Fernanda e Luiz tinham acertado de ir ao Inhotim na sexta de manhã. Negociou com a companhia e conseguiu voo para as 8h. Chegou ao aeroporto às 10h17. Passou uma mensagem: ‘Pai, já cheguei. Fique tranquilo’. Estava trabalhando, correndo para lá e para cá, em obra. Às 11h15 vi a mensagem dela e respondi: ‘Ok, filha! Se precisar de alguma coisa, me liga'. Ela não respondeu, só vi que ela leu a mensagem. Nesse meio tempo, estava deslocando de uma obra para outra e vi a notícia do ocorrido em Brumadinho. Nem sabia que Brumadinho era perto de Inhotim, mas disse à minha outra filha: 'A Fernanda está naquela área, veja se não tem alguma coisa acontecendo com ela.'
Meio-dia, 13h. Comecei a mandar mensagens. Mandei e nem entrava no celular dela. Eu ficava: ‘Responda, menina!’, no desespero, e nada. Foi passando o tempo, passando o tempo... não tinha certeza de onde eles estavam. Se era na Pousada Nova Estância ou na casa que eles disseram que estava alugada.

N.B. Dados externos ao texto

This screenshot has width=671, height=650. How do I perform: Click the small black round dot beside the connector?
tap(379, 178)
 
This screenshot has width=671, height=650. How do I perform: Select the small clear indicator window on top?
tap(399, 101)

Ela estava muito espirituosa. Os dois estavam. Só peço que Deus tenha reservado um lugar muito especial para eles. Eles poderiam se perder depois. Eram muito especiais para nós. Lorenzo seria um príncipe. Pena que tudo se perdeu. Adaptei uma frase que dediquei à minha filha e também ao filho dela: ‘Fernanda e Lorenzo, não há verso, poemas ou rimas para demonstrar o quão é grande o meu carinho por vocês. Talvez suas partes humanas não possam ver nem ouvir, mas espero que suas almas possam sentir o quanto os amo. Papi, como ela me chamava, e o vovô’ ”.